▶ [LISTED RECORDS]
######

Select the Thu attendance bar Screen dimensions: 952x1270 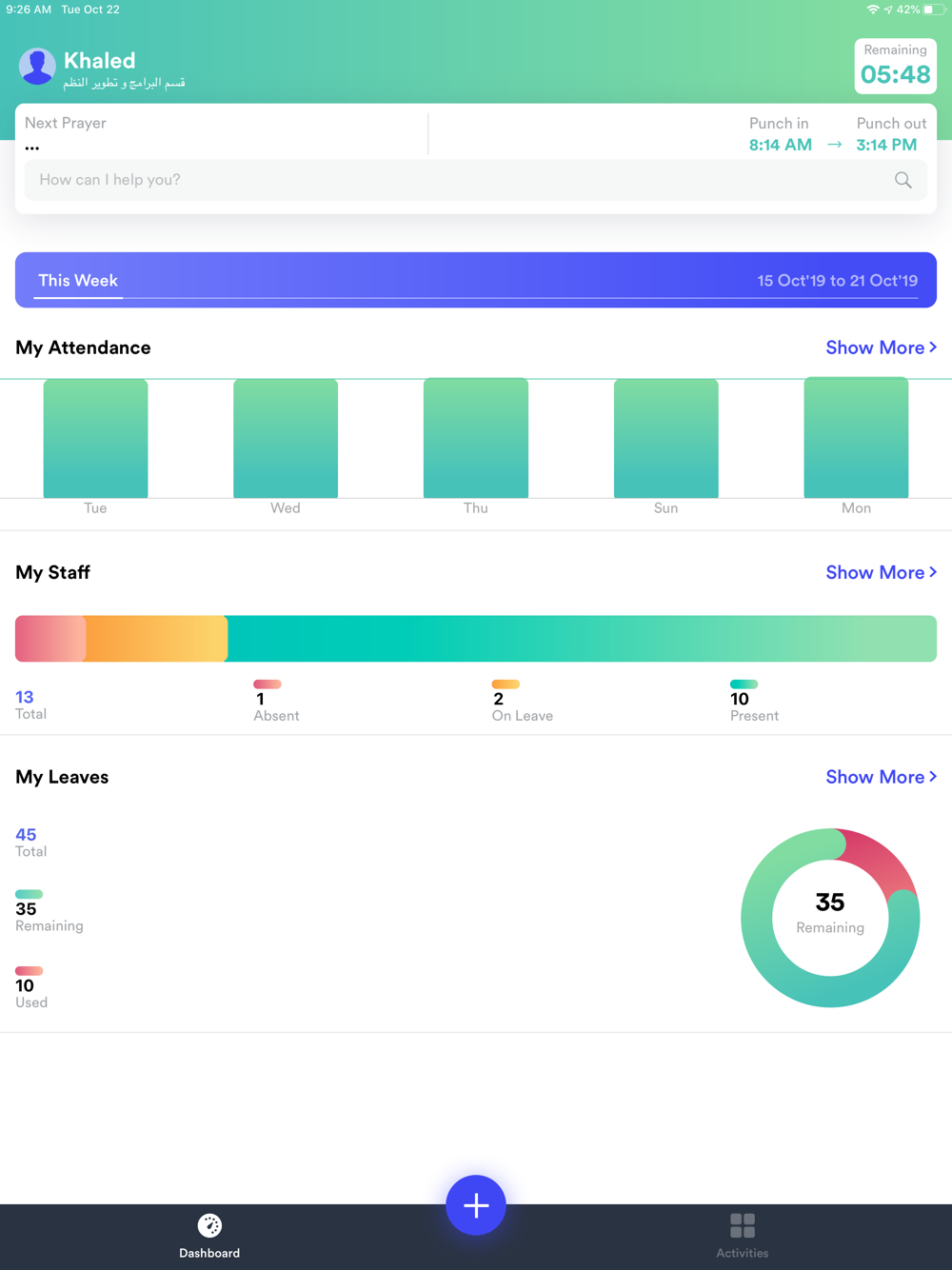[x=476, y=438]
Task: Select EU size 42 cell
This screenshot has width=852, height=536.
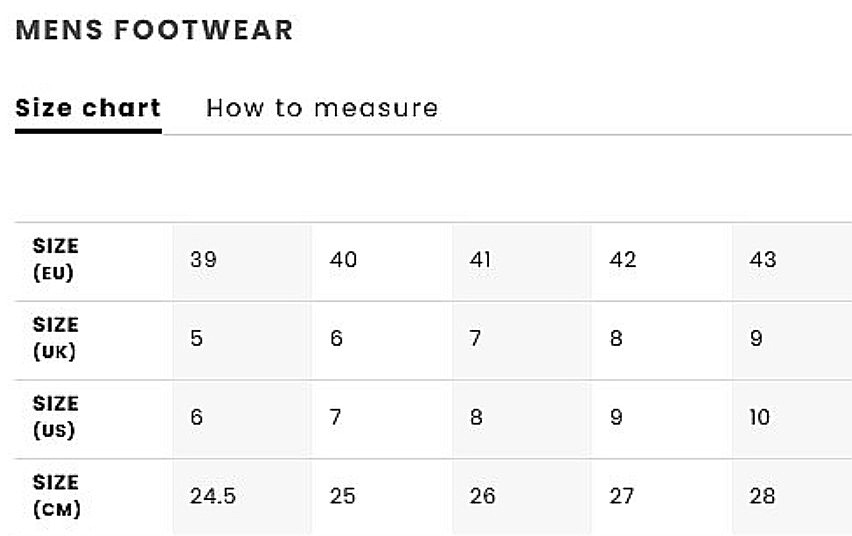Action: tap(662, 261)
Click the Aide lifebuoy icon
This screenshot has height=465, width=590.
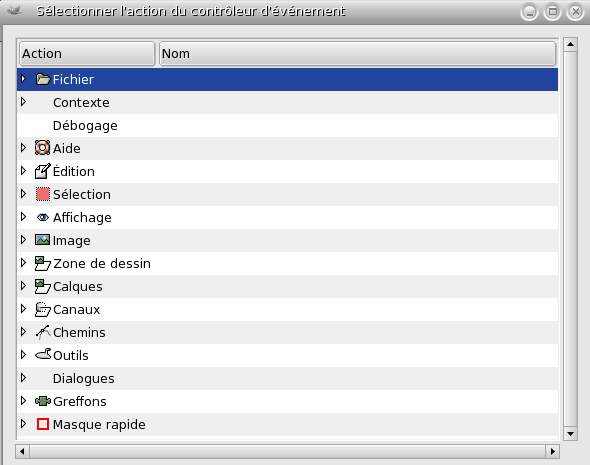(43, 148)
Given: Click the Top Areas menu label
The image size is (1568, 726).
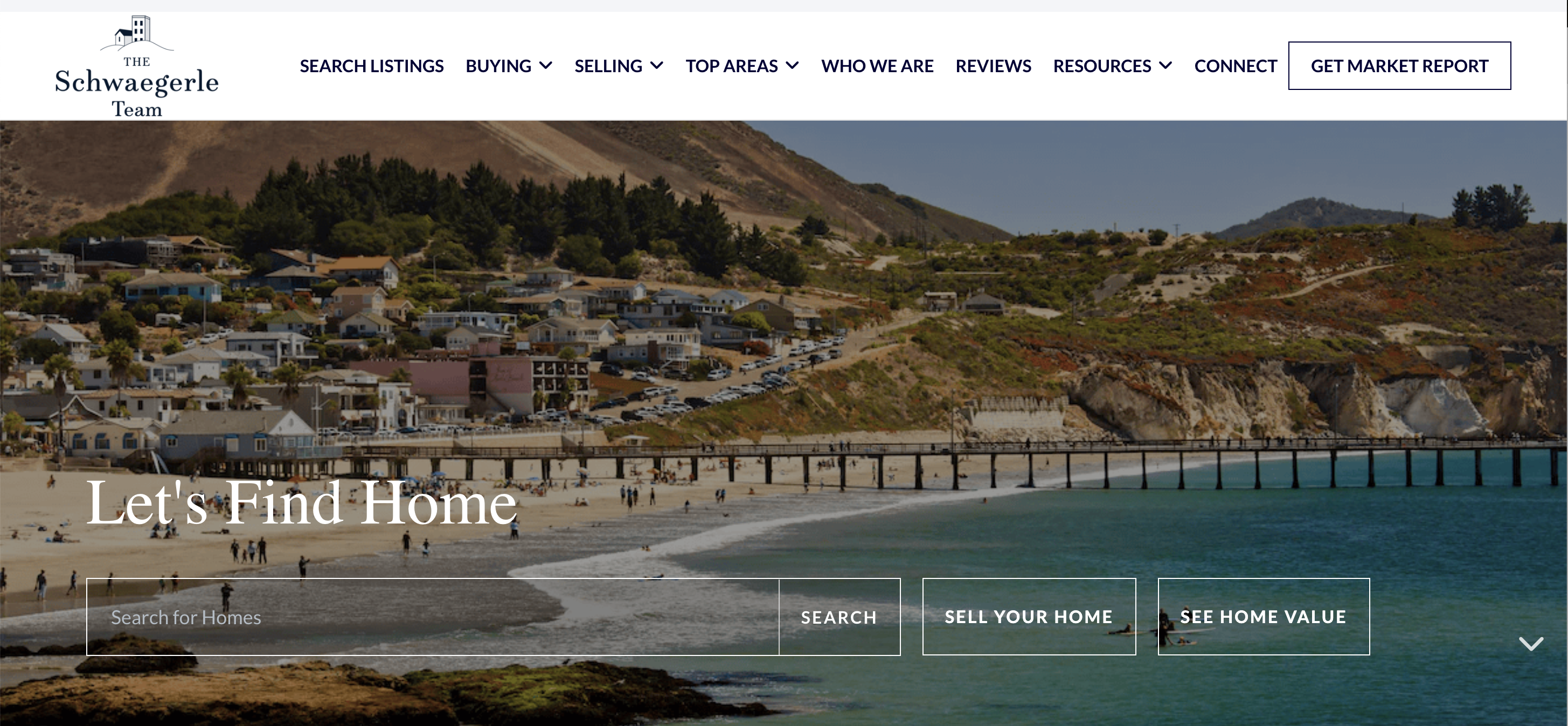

######

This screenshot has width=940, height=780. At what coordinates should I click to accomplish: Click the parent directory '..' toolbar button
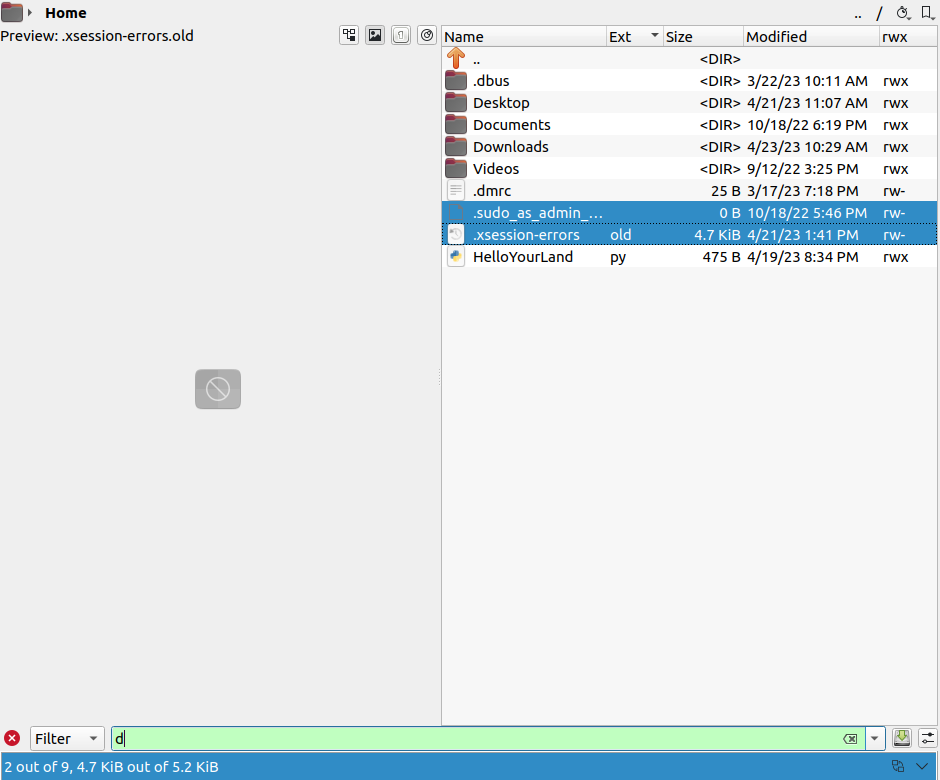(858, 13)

######

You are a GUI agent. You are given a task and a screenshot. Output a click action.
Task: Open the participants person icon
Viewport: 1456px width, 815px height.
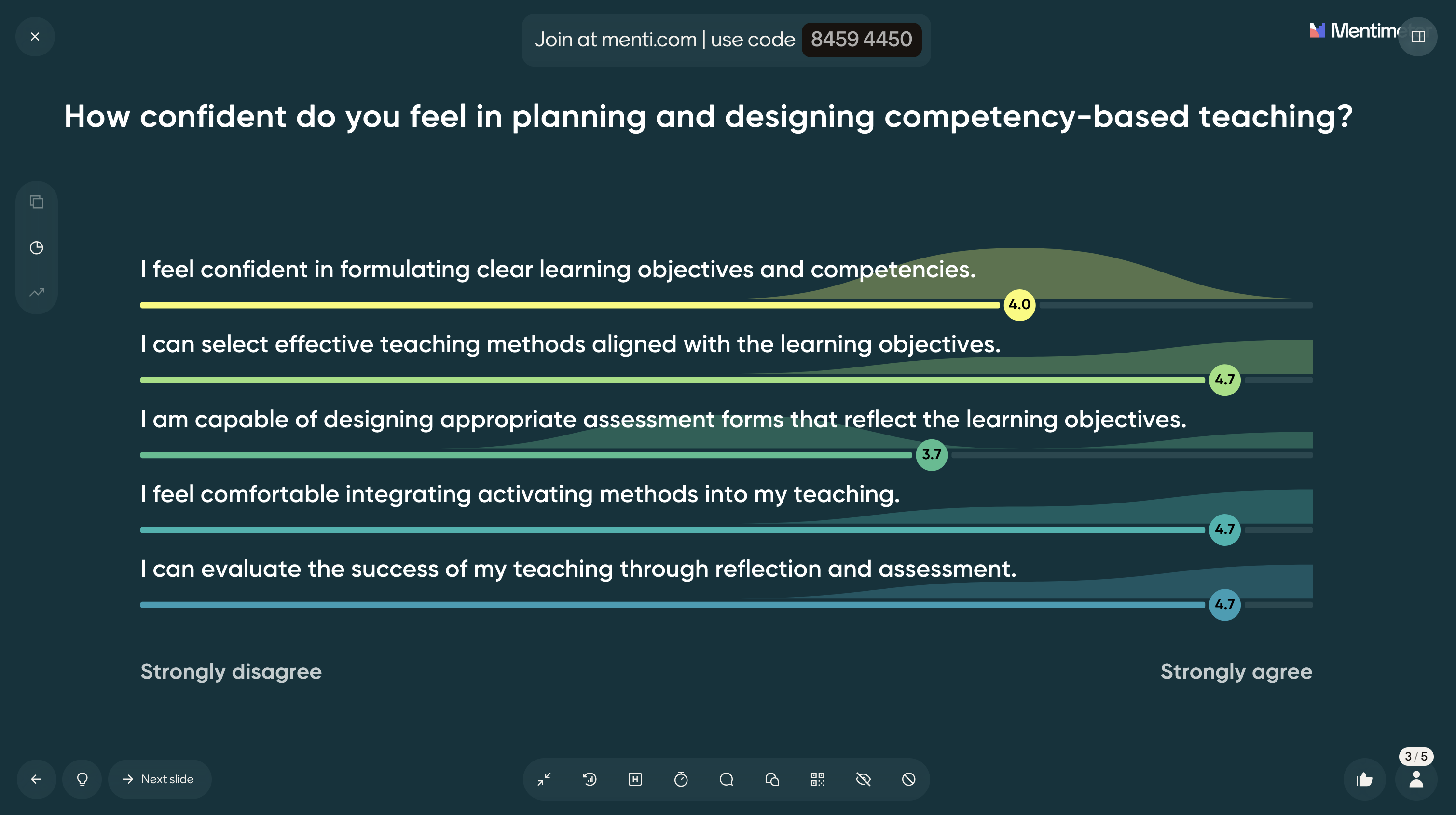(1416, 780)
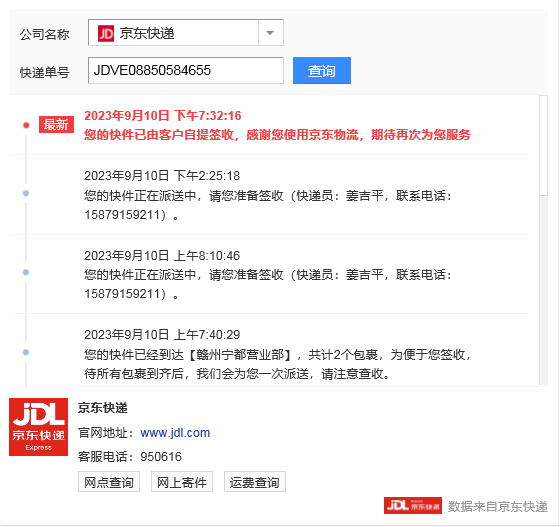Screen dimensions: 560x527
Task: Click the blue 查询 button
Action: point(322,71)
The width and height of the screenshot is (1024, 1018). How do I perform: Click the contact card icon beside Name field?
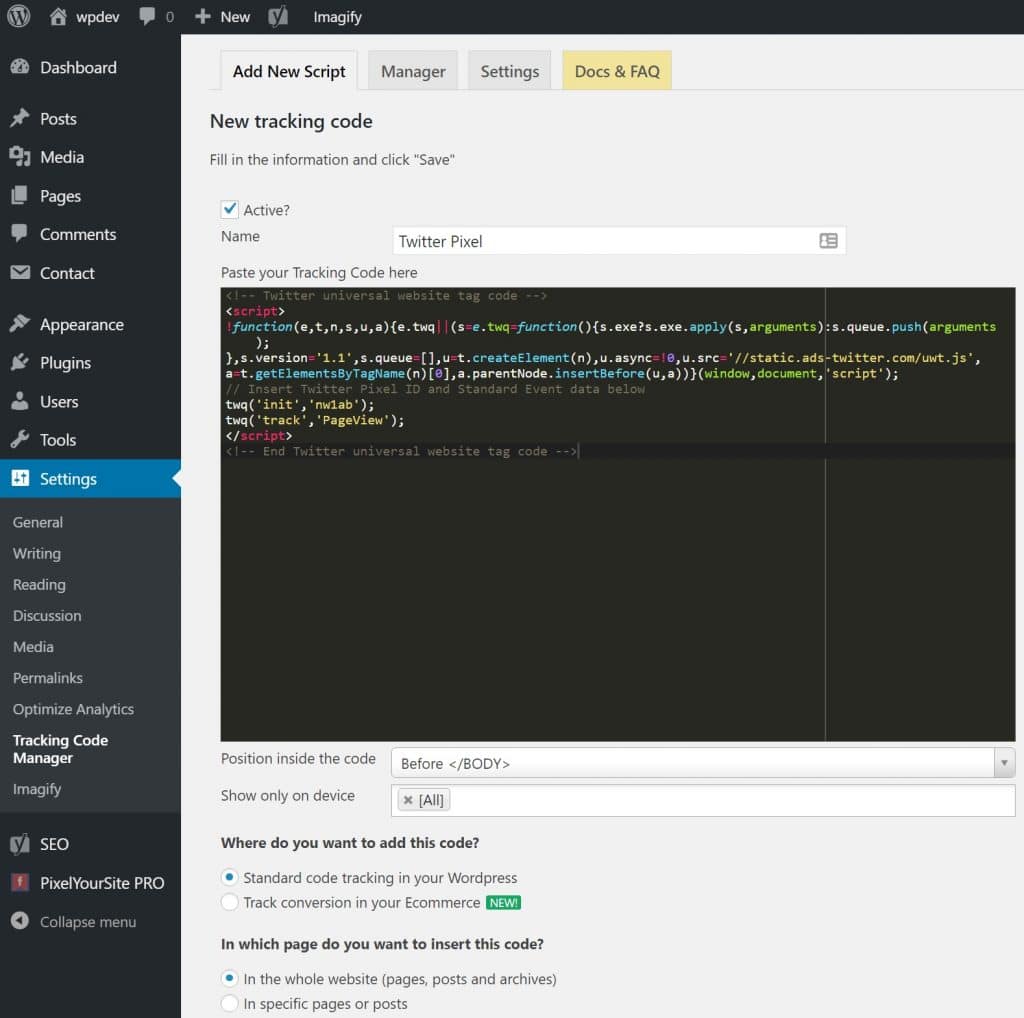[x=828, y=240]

######

▶ [EXERCISE]
Your answer must be everything above from the line with "This screenshot has width=852, height=536." down to the line with "The image size is (1568, 726).", word for word, and no pictures.

▶ [OUTPUT FOR THIS TASK]
This screenshot has width=852, height=536.
Action: tap(662, 261)
Click the Aide lifebuoy icon
This screenshot has height=465, width=590.
(43, 148)
Given: Click the Top Areas menu label
The image size is (1568, 726).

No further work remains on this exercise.